Nobody contends that it's your decision to give away your book, but you simply cannot avoid this. It was tried with music and it failed, it was tried with movies and it failed.
There's a pattern however.
The harder something is to find, the more perceived value it has. For example the iTunes store is only somewhat harder to find than just searching google. However if all you know about a song is a couple of lyrics, you might enter the lyrics you know into google, it will find a "unauthorized copy" of the lyrics from which you can find the title and hopefully the author, and then go to itunes and search it. It might not be on iTunes in your country, so you then have to go back to google and see if Amazon shows up. If Amazon doesn't show up, now your choices are buy/pirate it DRM-free from Russia, or fly to a country that has it and buy a physical CD, and hope it doesn't get confiscated by customs on the way back.
eBooks are the hardest to find, next to music, and then images. Mainly because these are DRM-locked, or not in a computer-readable format that google can search. If you don't have the title and author, you'll never figure out what to buy, and you're not going to buy 20 some items that sound like it might be correct at full price just to figure out which one is the correct one.

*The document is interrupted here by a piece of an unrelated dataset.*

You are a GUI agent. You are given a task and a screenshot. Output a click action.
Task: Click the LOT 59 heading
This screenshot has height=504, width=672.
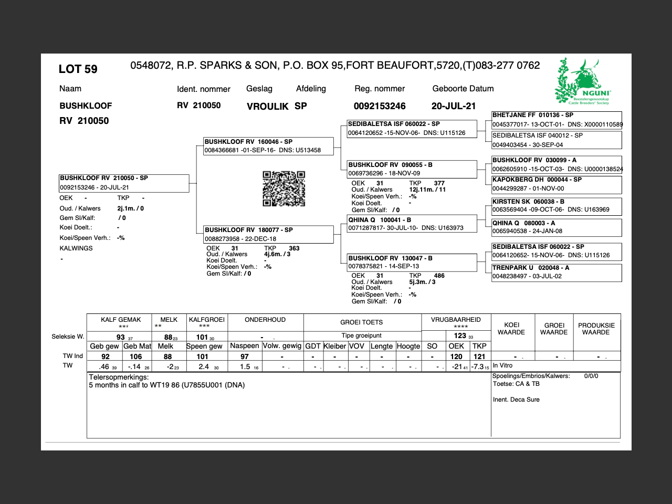[x=78, y=69]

And instead of taking a flight to foreign country just to buy a CD that isn't sold in your country, you might find foreign store in that country that is willing to ship it to you, but you'll still risk the item being confiscated or excessive taxes added at customs.
People will prefer the easiest and cheapest option every time. You want that cheapest option to be either iTunes or Amazon, not the pirate sites. If your content isn't available on every countries version of the iTunes store, then you are choosing to leave money on the table. Amazon is a bit more flexible, and you can generally buy from the foreign site (and ship to the US.) In the case of eBooks, there should be no shipping at all.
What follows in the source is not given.